Fatah’s real talent, however, was truly discovered by Indian television, of course, which gave him a chance to explore going full wack. Now, even a small sampling of his Twitter account is enough to establish his credentials as a fake news peddler.
As a “vocal critic” of Pakistan who used his “progressive” façade to denigrate an entire community, Fatah was irresistible for Indian TV. Zee News gave him an entire show of his own in 2017, called Fatah Ka Fatwa, which ran on gross prejudice. The show’s off the air now but Fatah still hosts a similar YouTube show for New Delhi Times called What The Fatah.
Given that the Taliban was the topic of last month, here’s Fatah on Republic commenting on the despicability of the people of Pakistan who are ‘loyal to none’ except their own self-serving agenda. Don’t miss the irony that Fatah, a Pakistani-Canadian, is on television to present the “India view”.
On Times Now, he warned Navika Kumar of the dire consequences of the Taliban – not in Afghanistan, but in India. Muslims are “mentally deranged people”, he lamented, who, thanks to a genetic disorder, have “bloodshed as part of their ethos”. He accused the Indian Muslim community of “hating Hindus” and “raping children”. Navika was forced to weakly interject with a “well, I don’t know if all of them do”. Wow.
Fatah was then spotted on Zee News, ruminating on why the “Taliban in Hindustan” – which he described as a “virus emanating from Deoband” – hasn’t already left our shores for Pakistan or Afghanistan.
Fatah’s filterless hate is a god-send for news anchors, who would otherwise have to tiptoe around dog-whistling. His role is to “expose” the Muslim community as an “insider” – he was purportedly persecuted as a journalist in Pakistan 40 years ago – and he holds the Mughals fully responsible for everything.
Of course, hating on Mughals implies he shares a special bandhan with Godi media. From Lodhi Garden and Qutub Minar to Mughal-e-Azam, here’s Fatah Saab on Aaj Tak shaking his fist at the “plunderer Mughals” whose naamo-nishaan he wants erased from the subcontinent.
It doesn’t matter that Fatah lives in Canada, is originally from Pakistan, and has no lived experience in India whatsoever. As long as you’re an avid practitioner of communal disinformation with a penchant for conspiracy theories, you’ve got a ticket to an Indian news panel. Some of these channels will even honour you by calling you an “Islamic scholar” if you promise to spit lies against the Tablighi Jamaat.

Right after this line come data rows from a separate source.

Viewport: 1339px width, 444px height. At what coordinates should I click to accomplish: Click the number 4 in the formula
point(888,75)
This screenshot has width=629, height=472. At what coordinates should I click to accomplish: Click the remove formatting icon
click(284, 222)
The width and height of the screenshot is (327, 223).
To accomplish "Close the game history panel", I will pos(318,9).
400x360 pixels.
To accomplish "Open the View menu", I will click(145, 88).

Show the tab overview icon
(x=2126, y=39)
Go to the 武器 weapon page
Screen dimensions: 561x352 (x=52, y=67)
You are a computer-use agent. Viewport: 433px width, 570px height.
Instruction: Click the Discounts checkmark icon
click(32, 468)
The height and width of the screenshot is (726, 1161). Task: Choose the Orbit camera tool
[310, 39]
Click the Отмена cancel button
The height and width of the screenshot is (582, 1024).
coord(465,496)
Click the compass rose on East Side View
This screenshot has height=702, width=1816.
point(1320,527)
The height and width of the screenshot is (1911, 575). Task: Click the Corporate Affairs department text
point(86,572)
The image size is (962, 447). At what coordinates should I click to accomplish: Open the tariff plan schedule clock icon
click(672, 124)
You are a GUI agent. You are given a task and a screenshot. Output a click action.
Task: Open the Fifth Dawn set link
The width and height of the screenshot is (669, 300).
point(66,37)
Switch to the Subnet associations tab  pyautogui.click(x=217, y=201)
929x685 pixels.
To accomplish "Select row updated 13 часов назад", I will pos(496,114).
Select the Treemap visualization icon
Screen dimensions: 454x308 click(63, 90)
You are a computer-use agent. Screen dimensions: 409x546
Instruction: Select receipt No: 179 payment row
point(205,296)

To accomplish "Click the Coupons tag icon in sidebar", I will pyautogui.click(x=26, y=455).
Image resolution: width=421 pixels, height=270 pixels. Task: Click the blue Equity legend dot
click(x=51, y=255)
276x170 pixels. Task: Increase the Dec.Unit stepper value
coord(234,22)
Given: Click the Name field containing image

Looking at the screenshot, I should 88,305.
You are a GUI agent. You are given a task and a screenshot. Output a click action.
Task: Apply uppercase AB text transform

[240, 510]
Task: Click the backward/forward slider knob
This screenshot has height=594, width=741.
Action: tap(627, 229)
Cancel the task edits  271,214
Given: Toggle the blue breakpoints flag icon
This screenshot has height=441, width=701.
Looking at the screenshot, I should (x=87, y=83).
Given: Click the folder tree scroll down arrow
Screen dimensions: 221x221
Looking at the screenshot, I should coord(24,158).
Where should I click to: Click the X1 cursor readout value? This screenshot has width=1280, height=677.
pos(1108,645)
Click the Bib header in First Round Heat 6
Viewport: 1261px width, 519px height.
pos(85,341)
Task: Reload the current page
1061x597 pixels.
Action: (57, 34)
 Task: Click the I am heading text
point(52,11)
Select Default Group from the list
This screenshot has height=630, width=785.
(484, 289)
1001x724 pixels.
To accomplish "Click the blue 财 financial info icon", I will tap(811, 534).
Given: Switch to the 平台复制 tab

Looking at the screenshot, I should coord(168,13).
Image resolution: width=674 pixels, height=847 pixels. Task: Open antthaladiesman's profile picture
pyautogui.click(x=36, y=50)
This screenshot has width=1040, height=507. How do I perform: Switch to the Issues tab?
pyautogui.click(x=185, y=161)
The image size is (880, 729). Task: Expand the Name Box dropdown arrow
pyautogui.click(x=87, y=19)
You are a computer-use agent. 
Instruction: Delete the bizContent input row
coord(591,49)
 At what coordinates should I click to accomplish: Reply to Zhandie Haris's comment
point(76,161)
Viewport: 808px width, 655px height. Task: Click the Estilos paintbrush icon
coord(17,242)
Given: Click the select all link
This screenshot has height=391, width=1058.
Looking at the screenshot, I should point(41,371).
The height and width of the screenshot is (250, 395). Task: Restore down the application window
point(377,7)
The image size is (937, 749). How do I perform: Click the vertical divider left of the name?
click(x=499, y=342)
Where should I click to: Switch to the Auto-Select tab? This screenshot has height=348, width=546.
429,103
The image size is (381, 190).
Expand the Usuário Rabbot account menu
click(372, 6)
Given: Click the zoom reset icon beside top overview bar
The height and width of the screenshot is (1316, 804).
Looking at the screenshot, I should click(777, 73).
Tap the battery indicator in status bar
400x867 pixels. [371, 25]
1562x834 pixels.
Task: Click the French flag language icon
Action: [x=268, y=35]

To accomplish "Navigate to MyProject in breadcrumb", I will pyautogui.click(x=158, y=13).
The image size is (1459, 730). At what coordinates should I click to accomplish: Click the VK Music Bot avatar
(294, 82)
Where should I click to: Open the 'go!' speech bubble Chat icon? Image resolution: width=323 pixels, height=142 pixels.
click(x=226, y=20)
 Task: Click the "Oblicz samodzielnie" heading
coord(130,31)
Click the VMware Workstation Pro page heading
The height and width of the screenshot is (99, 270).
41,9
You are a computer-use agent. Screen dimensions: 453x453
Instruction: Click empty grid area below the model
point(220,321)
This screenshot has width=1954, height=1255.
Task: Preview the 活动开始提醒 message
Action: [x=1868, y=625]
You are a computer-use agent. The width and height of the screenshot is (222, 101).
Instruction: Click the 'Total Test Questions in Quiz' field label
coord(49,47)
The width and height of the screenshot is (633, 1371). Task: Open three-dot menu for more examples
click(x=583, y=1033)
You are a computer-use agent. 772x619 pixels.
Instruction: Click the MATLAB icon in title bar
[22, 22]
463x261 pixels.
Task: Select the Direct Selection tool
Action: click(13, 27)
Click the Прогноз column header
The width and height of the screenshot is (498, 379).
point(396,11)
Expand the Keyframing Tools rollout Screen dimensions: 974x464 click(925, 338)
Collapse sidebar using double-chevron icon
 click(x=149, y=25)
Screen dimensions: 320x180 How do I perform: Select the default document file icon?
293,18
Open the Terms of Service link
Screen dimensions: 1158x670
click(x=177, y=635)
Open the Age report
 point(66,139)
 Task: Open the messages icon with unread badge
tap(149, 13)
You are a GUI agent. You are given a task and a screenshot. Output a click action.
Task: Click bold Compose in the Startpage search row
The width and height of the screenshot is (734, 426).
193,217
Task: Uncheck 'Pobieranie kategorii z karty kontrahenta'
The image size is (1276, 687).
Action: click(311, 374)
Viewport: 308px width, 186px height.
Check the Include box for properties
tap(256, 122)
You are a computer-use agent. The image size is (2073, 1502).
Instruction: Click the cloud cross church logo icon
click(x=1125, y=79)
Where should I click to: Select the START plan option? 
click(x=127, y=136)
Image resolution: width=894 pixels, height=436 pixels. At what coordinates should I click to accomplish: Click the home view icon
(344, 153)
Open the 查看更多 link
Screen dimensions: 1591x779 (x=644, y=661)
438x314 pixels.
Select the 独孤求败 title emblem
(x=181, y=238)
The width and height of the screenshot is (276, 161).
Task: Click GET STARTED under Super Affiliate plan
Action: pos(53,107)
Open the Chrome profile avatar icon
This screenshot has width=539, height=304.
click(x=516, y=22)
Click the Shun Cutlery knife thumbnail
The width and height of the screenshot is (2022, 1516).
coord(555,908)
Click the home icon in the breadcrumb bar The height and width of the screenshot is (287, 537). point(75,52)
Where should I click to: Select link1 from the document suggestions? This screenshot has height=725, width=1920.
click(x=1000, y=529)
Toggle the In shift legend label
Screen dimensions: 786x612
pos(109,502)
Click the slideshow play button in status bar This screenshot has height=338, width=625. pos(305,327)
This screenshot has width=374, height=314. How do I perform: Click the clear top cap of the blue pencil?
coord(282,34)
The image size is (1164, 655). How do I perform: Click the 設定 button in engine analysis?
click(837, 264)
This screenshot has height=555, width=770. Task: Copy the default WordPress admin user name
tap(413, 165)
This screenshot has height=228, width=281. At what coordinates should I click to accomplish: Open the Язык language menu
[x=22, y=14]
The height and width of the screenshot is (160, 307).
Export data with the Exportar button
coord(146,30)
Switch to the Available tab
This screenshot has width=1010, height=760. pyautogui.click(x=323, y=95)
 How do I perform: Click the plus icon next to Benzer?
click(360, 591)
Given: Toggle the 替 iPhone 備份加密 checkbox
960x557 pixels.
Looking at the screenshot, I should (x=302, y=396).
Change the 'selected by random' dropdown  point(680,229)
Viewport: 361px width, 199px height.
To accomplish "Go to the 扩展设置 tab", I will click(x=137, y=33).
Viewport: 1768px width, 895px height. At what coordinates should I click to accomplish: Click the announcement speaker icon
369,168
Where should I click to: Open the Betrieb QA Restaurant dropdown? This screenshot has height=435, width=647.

Here on News Nation, his role was to explain why the protests against the Citizenship Amendment Act, in India, were actually a Pakistani conspiracy.
Or almost justifying the Babri Masjid demolition by questioning the legitimacy of the “gunda” who built it.
Like a master troll rising from the dungeons of an IT cell, Tarek Fatah remains an Indian TV news favourite. No surprises there.